■ **Task to carry out**: All lines holding the word "know" are to be copied from the records beneath.

■ **Material for this exercise**:
= = = = = = =
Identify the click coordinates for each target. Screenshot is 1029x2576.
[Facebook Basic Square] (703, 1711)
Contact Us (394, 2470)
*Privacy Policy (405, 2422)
= = = = = = =
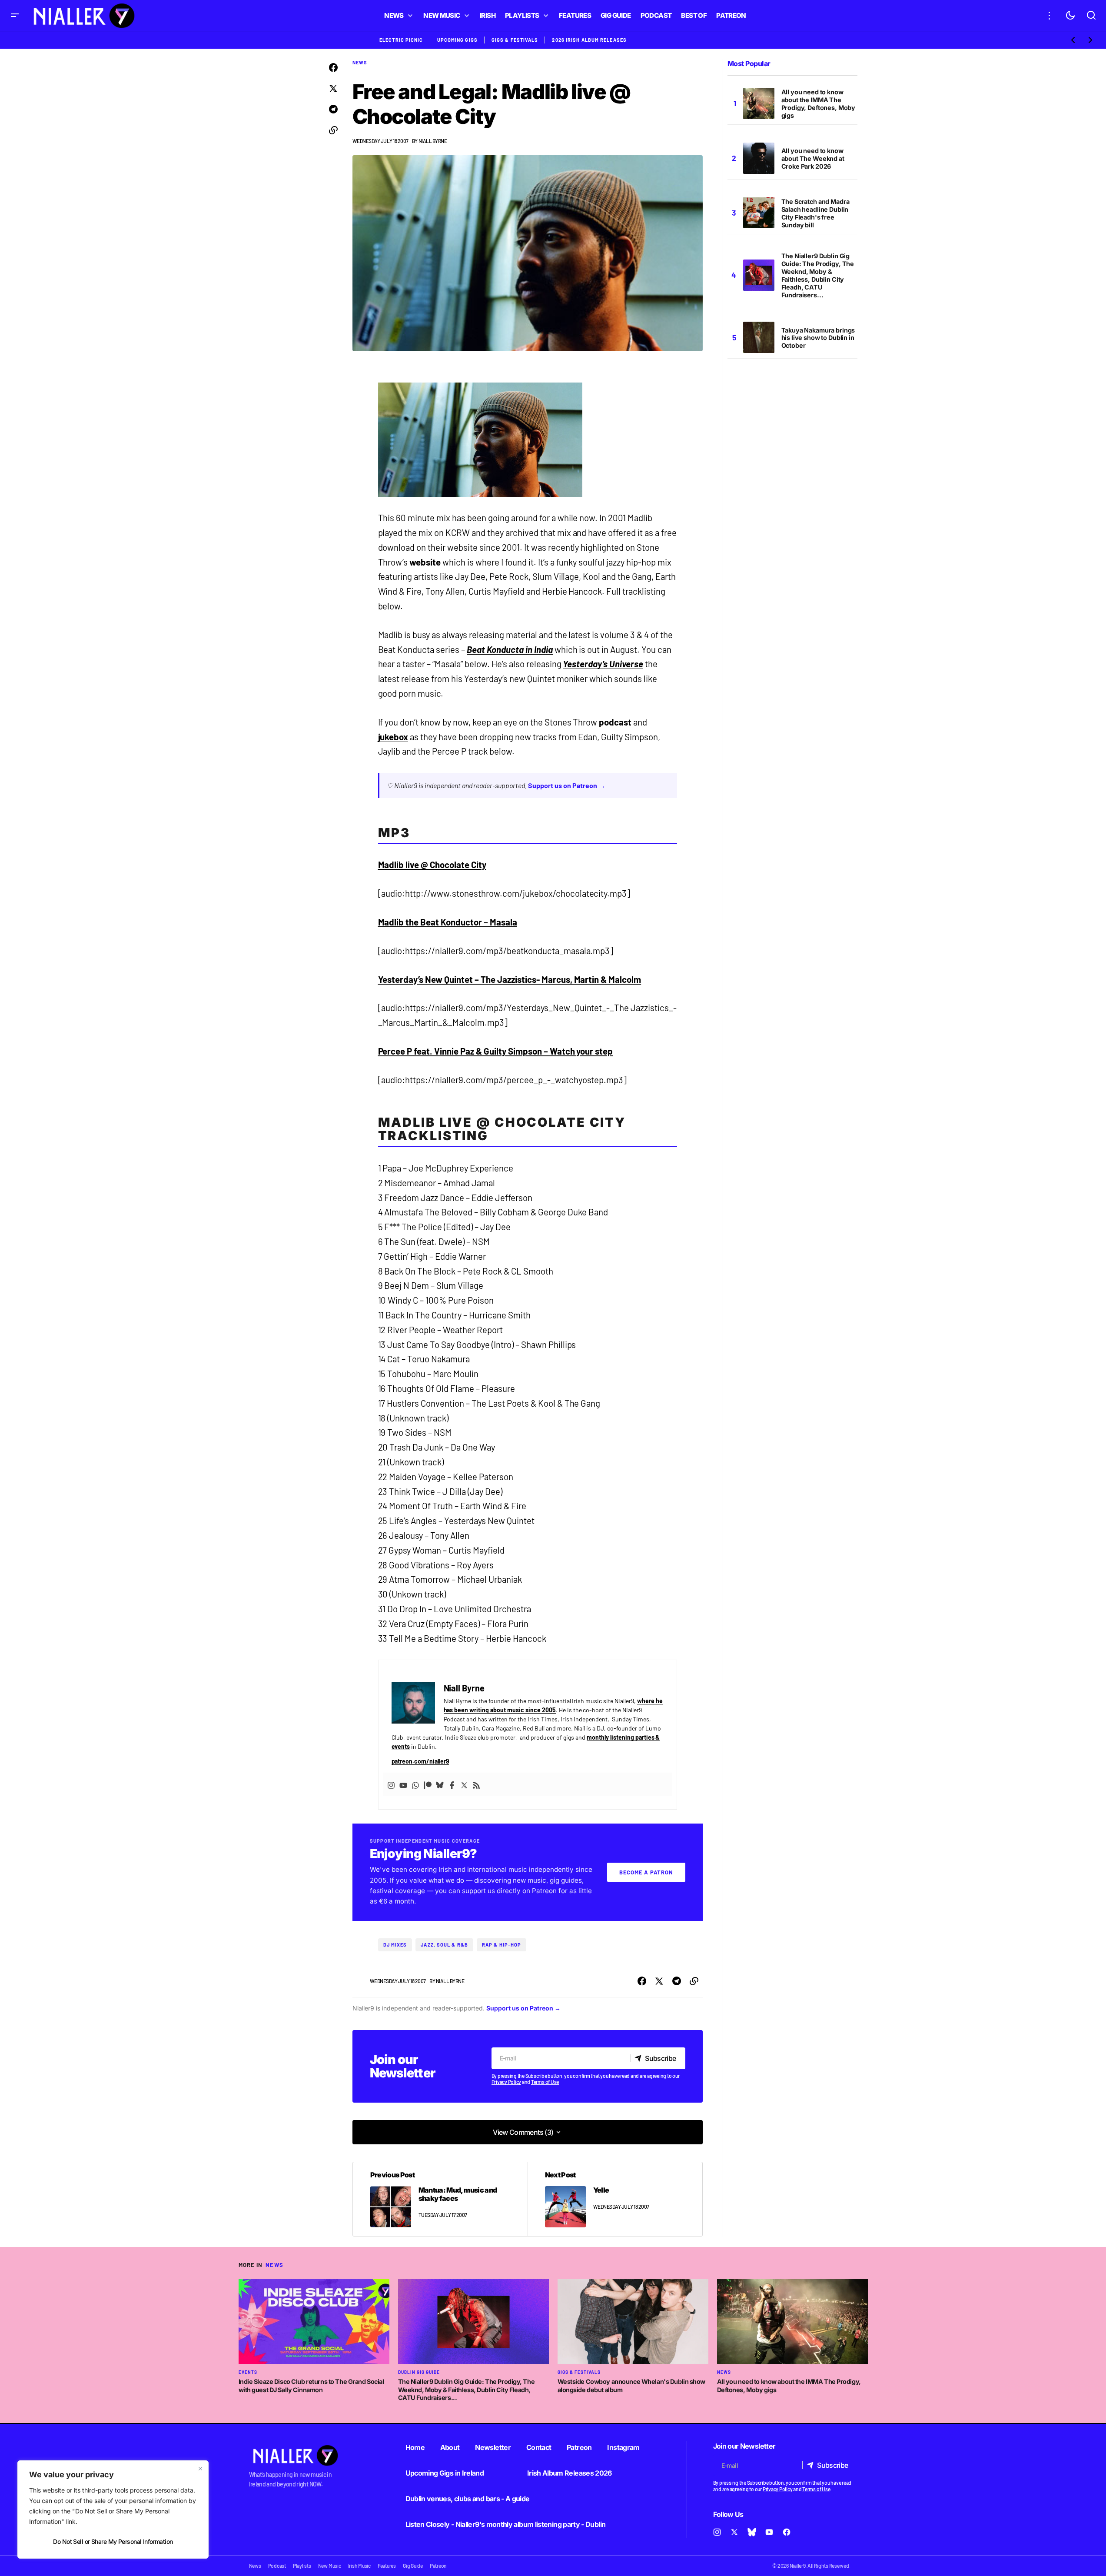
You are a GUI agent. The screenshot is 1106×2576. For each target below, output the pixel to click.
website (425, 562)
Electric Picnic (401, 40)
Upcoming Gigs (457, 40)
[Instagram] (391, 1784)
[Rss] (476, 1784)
= = = = = = =
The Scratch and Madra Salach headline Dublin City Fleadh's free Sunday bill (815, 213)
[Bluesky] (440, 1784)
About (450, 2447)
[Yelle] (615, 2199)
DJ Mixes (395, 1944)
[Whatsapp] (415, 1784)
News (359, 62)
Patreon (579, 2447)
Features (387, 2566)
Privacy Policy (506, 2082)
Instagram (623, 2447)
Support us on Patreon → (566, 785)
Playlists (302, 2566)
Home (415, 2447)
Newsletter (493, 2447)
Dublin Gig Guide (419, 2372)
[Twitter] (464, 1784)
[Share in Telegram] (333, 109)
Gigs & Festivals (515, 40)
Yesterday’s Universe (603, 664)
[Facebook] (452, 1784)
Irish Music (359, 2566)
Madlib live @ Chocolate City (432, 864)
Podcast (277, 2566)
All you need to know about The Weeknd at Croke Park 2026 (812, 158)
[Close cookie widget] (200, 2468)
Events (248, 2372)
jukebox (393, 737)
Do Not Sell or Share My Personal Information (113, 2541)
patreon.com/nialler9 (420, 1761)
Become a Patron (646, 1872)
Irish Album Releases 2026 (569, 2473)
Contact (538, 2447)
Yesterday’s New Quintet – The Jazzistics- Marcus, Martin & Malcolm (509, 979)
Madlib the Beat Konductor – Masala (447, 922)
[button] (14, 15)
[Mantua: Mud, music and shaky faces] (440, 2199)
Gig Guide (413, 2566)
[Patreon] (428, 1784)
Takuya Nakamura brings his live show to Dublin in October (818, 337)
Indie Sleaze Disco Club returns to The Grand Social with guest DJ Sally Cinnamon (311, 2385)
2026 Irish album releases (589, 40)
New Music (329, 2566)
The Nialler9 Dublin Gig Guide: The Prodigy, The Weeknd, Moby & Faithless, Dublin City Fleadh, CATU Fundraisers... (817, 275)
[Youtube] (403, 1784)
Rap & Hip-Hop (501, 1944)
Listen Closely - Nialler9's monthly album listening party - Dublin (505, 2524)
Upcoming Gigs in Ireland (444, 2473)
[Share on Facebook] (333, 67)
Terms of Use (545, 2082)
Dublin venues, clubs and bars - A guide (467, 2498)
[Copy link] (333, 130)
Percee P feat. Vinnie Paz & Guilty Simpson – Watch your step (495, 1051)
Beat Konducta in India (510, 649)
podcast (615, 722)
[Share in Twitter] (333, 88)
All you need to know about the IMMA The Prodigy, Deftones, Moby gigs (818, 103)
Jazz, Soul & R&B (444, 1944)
= = = = = = =
■ **Written answer**:
All you need to know about The Weeknd at Croke Park 2026 (812, 158)
All you need to know about the IMMA The Prodigy, Deftones, Moby gigs (818, 103)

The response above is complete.